» **TRABALHO SOLICITADO**:
Reproduza sem alterações a parte da lei sobre direito internacional privado que começa em "CAPÍTULO II" e segue até "perante jurisdição estrangeira.".

» **TRECHO DO TEXTO**:
━━━━━━━━━━━━━━━━

O CONGRESSO NACIONAL decreta:
CAPÍTULO I
DO ÂMBITO DE INCIDÊNCIA
Objeto e âmbito de aplicação
Art. 1º Esta Lei dispõe sobre as relações e as situações jurídicas com elementos estrangeiros.
Prevalência dos tratados
Art. 2º As relações e as situações jurídicas que apresentem vínculos com mais de um ordenamento jurídico serão regidas pelo disposto nesta Lei e pelas demais normas de direito internacional privado de fonte nacional, observada a prevalência das disposições contidas em tratados de que a República Federativa do Brasil seja parte.
Parágrafo único. Para fins do disposto no caput, as autoridades brasileiras competentes poderão considerar, como meio de sua interpretação e integração, instrumentos normativos não vinculantes, como princípios compilados ou guias de boas práticas, elaborados por organismos internacionais.
CAPÍTULO II
DA JURISDIÇÃO E DA PROVA EM MATÉRIA INTERNACIONAL
Limites da jurisdição
Art. 3º A autoridade judiciária brasileira terá jurisdição nas hipóteses previstas na lei processual e nos tratados de que a República Federativa do Brasil seja parte.
- 1º As autoridades judiciárias brasileiras terão jurisdição para conhecer e julgar medidas de urgência quando tiverem jurisdição para a ação principal ou quando tais medidas forem necessárias à preservação de situações ou direitos a serem exercidos no País, ainda que a ação principal tenha sido ou venha a ser proposta perante jurisdição estrangeira.
- 2º As autoridades brasileiras, nas hipóteses em que detenham jurisdição, estarão autorizadas, mediante requerimento da parte, a decidir sobre questões relativas a bens móveis ou imóveis situados no exterior e a proceder à partilha de bens do casal ou do autor da sucessão hereditária desses bens, desde que inexista jurisdição exclusiva das autoridades estrangeiras.
- 3º Caso a autoridade judiciária brasileira não possua jurisdição nos termos da lei processual ou dos tratados de que a República Federativa do Brasil seja parte, a demanda poderá ser excepcionalmente proposta, desde que:
I – a situação tenha conexão suficiente com a jurisdição brasileira; e
II – a propositura ou a condução da demanda perante autoridade estrangeira com a qual possua vínculos estreitos revele-se impossível.
Escolha de jurisdição
Art. 4º A escolha inequívoca de jurisdição nacional ou estrangeira em contratos internacionais não dependerá de vinculação prévia com a jurisdição eleita, nem exigirá a indicação das razões que a justifiquem.
- 1º O direito do local de celebração do contrato ou do domicílio de quaisquer das partes, ou, ainda, da jurisdição eleita, será aplicado à validade formal da escolha, e o direito da jurisdição eleita será aplicado à validade substancial.
- 2º A escolha de jurisdição estrangeira será inválida quando a disputa se enquadrar em hipótese de jurisdição exclusiva da autoridade judiciária brasileira, observado o disposto na lei processual e nos tratados de que a República Federativa do Brasil seja parte.
- 3º A invalidade do negócio jurídico principal não comprometerá, necessariamente, a validade da escolha de jurisdição nele contida.
- 4º A cláusula atributiva de jurisdição não será oponível a terceiros.

━━━━━━━━━━━━━━━━

Dados para localização de palavras e elementos
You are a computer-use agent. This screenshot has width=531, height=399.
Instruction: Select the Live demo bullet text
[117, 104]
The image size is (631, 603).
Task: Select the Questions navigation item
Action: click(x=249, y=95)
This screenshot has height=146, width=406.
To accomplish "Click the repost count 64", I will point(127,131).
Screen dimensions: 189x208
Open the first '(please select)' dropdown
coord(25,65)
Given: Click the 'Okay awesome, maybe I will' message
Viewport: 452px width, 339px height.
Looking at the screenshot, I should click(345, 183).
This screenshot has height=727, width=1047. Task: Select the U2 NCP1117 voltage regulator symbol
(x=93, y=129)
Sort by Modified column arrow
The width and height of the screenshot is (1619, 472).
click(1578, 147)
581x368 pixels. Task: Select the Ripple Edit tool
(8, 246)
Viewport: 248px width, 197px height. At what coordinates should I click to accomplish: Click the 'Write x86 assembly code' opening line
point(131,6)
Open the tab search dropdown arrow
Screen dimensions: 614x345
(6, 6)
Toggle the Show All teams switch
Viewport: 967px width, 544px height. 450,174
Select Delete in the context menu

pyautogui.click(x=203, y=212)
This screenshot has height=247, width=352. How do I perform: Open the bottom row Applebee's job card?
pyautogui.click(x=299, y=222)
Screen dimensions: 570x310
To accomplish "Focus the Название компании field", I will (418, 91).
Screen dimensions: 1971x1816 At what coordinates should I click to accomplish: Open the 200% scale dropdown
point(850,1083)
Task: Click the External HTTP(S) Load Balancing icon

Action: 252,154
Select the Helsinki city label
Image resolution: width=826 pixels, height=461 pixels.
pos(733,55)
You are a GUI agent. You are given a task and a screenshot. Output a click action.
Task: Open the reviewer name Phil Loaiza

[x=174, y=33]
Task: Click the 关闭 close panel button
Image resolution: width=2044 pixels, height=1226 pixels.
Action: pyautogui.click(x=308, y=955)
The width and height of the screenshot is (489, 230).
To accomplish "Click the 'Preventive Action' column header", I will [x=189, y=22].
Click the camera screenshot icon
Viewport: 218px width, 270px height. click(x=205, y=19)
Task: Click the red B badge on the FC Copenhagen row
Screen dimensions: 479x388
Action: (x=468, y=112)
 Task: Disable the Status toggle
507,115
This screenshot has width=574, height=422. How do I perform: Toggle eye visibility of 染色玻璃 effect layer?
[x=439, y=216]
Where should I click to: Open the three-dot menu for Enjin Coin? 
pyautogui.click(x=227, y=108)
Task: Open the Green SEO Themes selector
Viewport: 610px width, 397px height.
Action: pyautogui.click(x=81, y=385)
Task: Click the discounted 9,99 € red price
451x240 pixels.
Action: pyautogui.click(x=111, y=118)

━━━━━━━━━━━━━━━━

» **RESPOSTA**:
CAPÍTULO II
DA JURISDIÇÃO E DA PROVA EM MATÉRIA INTERNACIONAL
Limites da jurisdição
Art. 3º A autoridade judiciária brasileira terá jurisdição nas hipóteses previstas na lei processual e nos tratados de que a República Federativa do Brasil seja parte.
- 1º As autoridades judiciárias brasileiras terão jurisdição para conhecer e julgar medidas de urgência quando tiverem jurisdição para a ação principal ou quando tais medidas forem necessárias à preservação de situações ou direitos a serem exercidos no País, ainda que a ação principal tenha sido ou venha a ser proposta perante jurisdição estrangeira.